Webpack is the right choice when the project depends on capabilities it uniquely provides.

  • Module Federation: Webpack’s ModuleFederationPlugin is the standard implementation of runtime module sharing between independently deployed applications (microfrontends). Vite has a community federation plugin but it is not at parity.
  • Custom loaders: if the build pipeline requires non-standard loaders (MDX with custom remark plugins, custom asset processors, or legacy format ingestion), and a Webpack loader exists for them without a Vite plugin equivalent, staying on Webpack avoids rewriting transforms.
  • Very large legacy applications: apps with 5000+ modules, deeply entangled Webpack configs, and no time budget for migration. Webpack’s build is slower but known to work.
  • Persistent caching: Webpack 5’s filesystem cache is mature and effective for slow CI builds. Vite’s build-time caching is improving but Webpack has the edge on large incremental builds.

Trade-offs at a glance

DimensionViteWebpack 5
Dev server cold startUnder 300 ms (no bundling)15 to 60 seconds (bundles everything)
HMR speedNear-instant (module-level)Seconds (depends on config)
Production bundlerRollupWebpack
Config complexityLow (20 lines typical)High (100+ lines typical)
Module FederationCommunity plugin (partial parity)First-class via ModuleFederationPlugin
Plugin ecosystemRollup plugins + Vite pluginsHuge; loaders and plugins for every use case
Custom loadersVite plugin APILoader API (more established)
TypeScriptNative via esbuildts-loader or babel-loader
Tree shakingGood (Rollup)Good (Webpack 5 with optimization.usedExports)
CSS modulesNativeVia css-loader
SSRFirst-class (ssrLoadModule API)Possible; more configuration

Migration cost

Webpack to Vite migration is moderate for standard apps and high for custom-loader-heavy apps.

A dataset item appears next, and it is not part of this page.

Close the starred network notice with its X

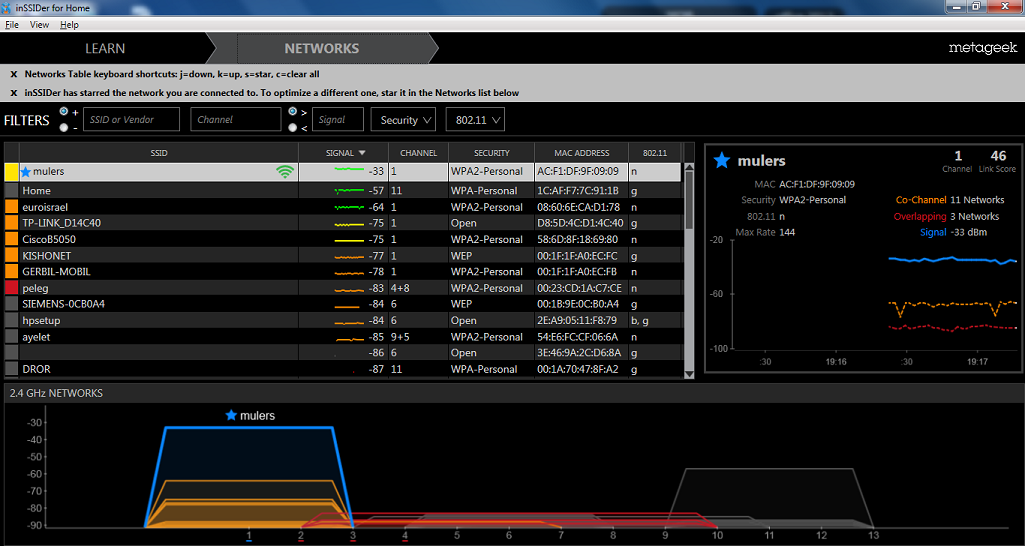(x=13, y=93)
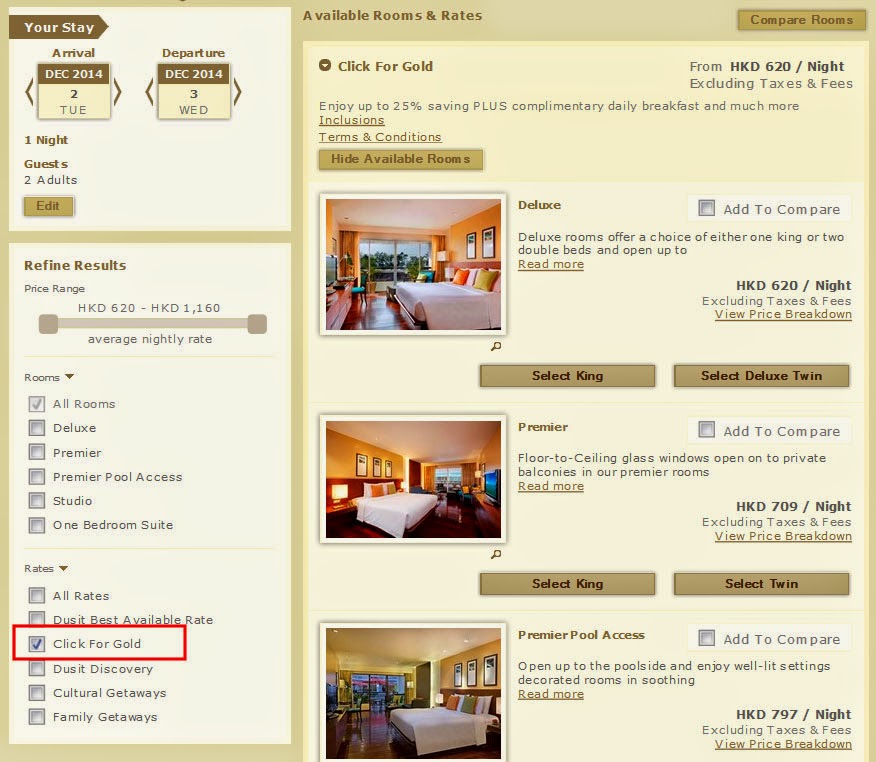Tick Add To Compare for Premier room
Viewport: 876px width, 762px height.
[707, 430]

  • Replace webpack.config.js with vite.config.ts. Map aliases, define constants, and environment variable handling.
  • Replace webpack-dev-server scripts with vite in package.json.
  • Custom Webpack loaders need Vite plugin equivalents. Most common loaders (CSS, image, SVG) have Vite plugins; exotic loaders may require writing a Vite plugin.
  • Remove webpack-bundle-analyzer; use rollup-plugin-visualizer instead.
  • Effort: one to three engineer-days for a medium project with standard loaders. Budget a week for large apps with custom loader pipelines.

Recommendation

  • New React, Vue, or Svelte project: Vite.
  • New Astro or SvelteKit project: Vite is already the bundler; no choice needed.
  • Existing Webpack app, standard loaders: migrate on the next major refactor. The HMR speed improvement is significant for developer experience.
  • Existing app using Module Federation for microfrontends: evaluate @originjs/vite-plugin-federation against your specific sharing patterns. If it works, migrate. If not, stay on Webpack.